--- BEGIN SOURCE PASSAGE ---

The origins and provenance of the Cannonau variety are still not known with absolute certainty but it is generally agreed that it appeared on Sardinia, having been brought from Spain, in the 14th century at the beginning of the period of Spanish domination of the island. Numerous experts argue that Cannonau corresponds from an ampelographical standpoint with the Canonazo of Seville and the Granaxa of Aragon.

Canonau found an ideal habitat on Sardinia and the local growers were so favorable to it that it soon spread to every part of the island. Eventually, it was being grown on about 20 per cent of the island surface planted in vines.

Despite the considerable diffusion of the variety, the amount of Cannonau wine produced is rather limited because of the widespread practice of short-pruning as part of the alberello system of training the vines. That practice drastically curtails output, which in the provinces of Nuoro and Sassari averages about 30 to 40 quintals per hectare as opposed to the more than 100 quintals permitted under the production discipline with normal pruning. Gradually, however, the alberello system is being replaced by the espalier technique, which results in a wine with a lower level of alcohol, one that is perhaps less formidable but is clearly much more drinkable.

--- END SOURCE PASSAGE ---
--- BEGIN INFORMATION SHOWN ---

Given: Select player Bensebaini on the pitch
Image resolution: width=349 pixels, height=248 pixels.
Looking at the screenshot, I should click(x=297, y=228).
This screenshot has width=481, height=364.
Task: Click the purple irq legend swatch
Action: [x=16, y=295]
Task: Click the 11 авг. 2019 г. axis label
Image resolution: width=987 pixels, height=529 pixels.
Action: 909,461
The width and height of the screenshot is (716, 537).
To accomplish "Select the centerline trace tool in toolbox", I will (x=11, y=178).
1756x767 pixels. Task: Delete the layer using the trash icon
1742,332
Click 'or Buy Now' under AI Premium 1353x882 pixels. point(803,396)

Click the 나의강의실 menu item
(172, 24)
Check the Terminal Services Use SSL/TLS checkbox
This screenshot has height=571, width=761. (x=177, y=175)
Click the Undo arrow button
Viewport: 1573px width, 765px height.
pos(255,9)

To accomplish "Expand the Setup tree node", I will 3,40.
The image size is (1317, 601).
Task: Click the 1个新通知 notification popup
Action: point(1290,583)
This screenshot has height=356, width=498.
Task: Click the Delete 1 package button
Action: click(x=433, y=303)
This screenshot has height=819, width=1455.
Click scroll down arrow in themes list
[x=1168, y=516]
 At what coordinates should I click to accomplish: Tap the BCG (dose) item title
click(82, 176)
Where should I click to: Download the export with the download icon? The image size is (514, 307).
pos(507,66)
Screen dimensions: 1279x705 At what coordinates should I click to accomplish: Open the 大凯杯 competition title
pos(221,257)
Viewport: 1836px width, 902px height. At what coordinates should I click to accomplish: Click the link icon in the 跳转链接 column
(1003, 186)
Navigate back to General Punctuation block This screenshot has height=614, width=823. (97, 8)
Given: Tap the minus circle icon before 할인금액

--- END INFORMATION SHOWN ---

### EXERCISE SET
(1) In the Cannonau passage, what is the average yield per hectare in the provinces of Nuoro and Sassari under short-pruning?
(2) Pick up the Cannonau passage right after its final sentence and keep it going.

### RESULTS
(1) About 30 to 40 quintals per hectare.

(2)
DOC (1972)

Area Description
Cultivated throughout the island.

Colour: Red
Description: Different nuances of light red with orange highlights.
Type: Dry still, dry sparkling, fortified
Taste: From dry to abboccato (semi-sweet), sapid and characteristic.
Aroma: Pleasant and characteristic.
Alcohol: 13.5%
Aging: Not to be released until April 1, following the vintage year. At least two years, of which at least six months in wooden barrels for the Riserva denomination. Minimum 10 months for the Liquoroso kind.
Food: Venison, game, poultry red meat barbeque.
Temperature: Serve at 64º - 67º Fahrenheit, 18º - 20º Celsius opening the bottle at least two hours before serving.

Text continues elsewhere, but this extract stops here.